Are you getting the vitamins you need from the foods you eat? This is becoming an increasingly important question as cases of malnutrition and nutrient deficiencies rise in developed countries like the US, reports NutraIngredients-USA. It’s an issue of being “over-fed and under-nourished,” as some people in the US are getting their calories from nutrient-poor foods, according to the Council for Responsible Nutrition (CRN)—a leading trade association representing dietary supplement and functional food manufacturers and ingredient suppliers. Here are a few of the key nutrients the CRN is concerned about:

  • Vitamin C. Scurvy, a disease caused by a severe vitamin C deficiency, has died down since the Victorian era. However, NutraIngredients-USA reports that cases are on the rise, particularly in households on the poverty line or who don’t have access to affordable fresh foods. If fresh foods are within reach, citrus fruits, broccoli, red peppers, Brussels sprouts, potatoes, and strawberries are all great sources of vitamin C. If they’re not, a vitamin C supplement may be a good choice.

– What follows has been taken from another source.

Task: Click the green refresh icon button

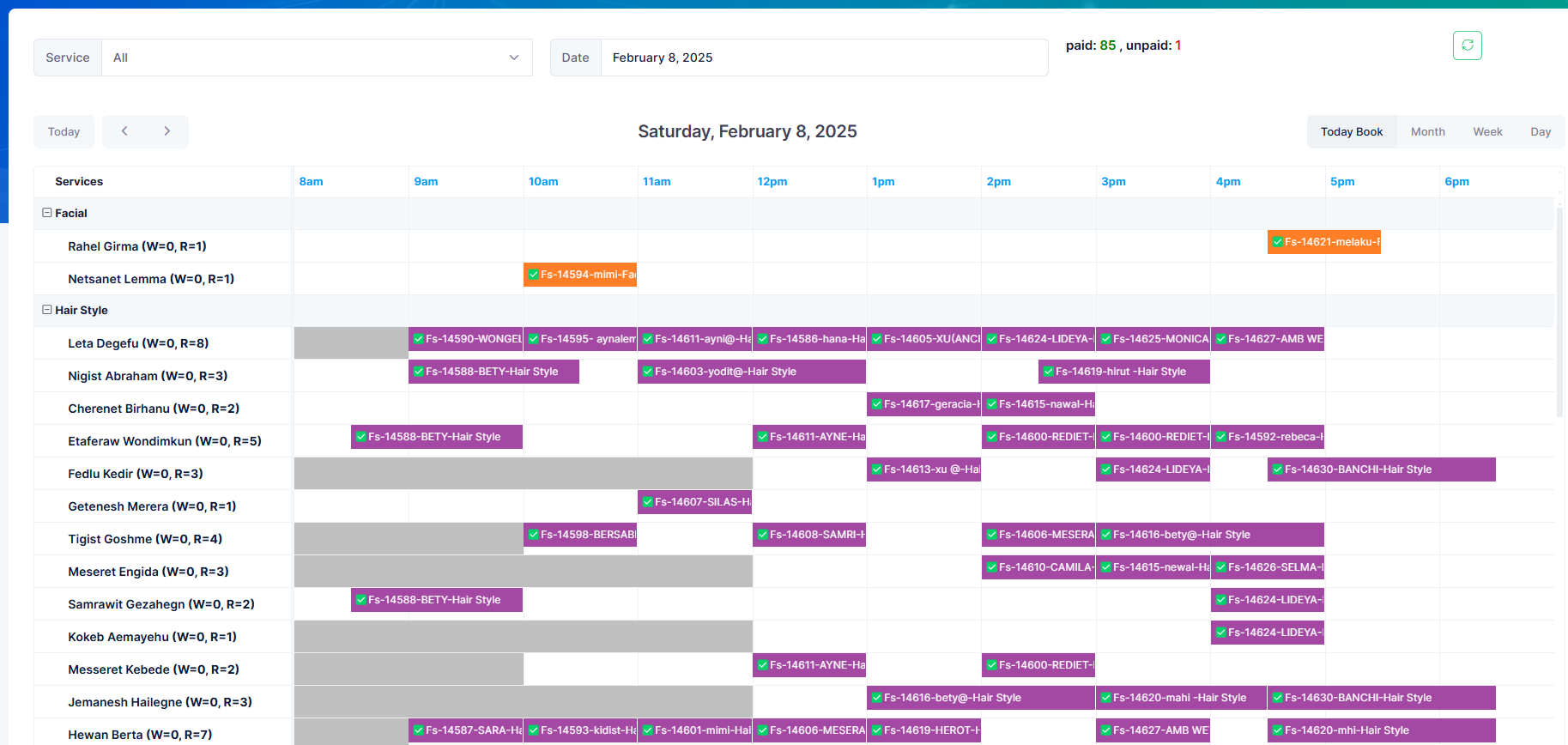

  • Omega-3s, omega-6s, and B12. Diet and lifestyle choices such as veganism or vegetarianism may increase the risk of deficiencies, the CRN warns. While these diets can be healthful, they do require special planning. For example, vegetarians may be at risk for deficiencies in omega-3 and omega-6 fats, although a balanced diet which includes legumes, whole grains, nuts, and seeds can reduce this risk. Vegans, on the other hand, should pay particular attention to their B12 intake and may need to consult their healthcare practitioner for B12 food sources or supplements.
  • Iodine. Deficiencies in iodine, commonly found in iodized salt, may also be a concern. Consumer demand for additive-free salts, like sea salt, has decreased the iodine in our food supply, reports NutraIngredients-USA. Iodine is especially important for the brain development of children, so pregnant women and parents may need to watch their family’s intake. Other than iodized salt, dairy products and seafood are good sources.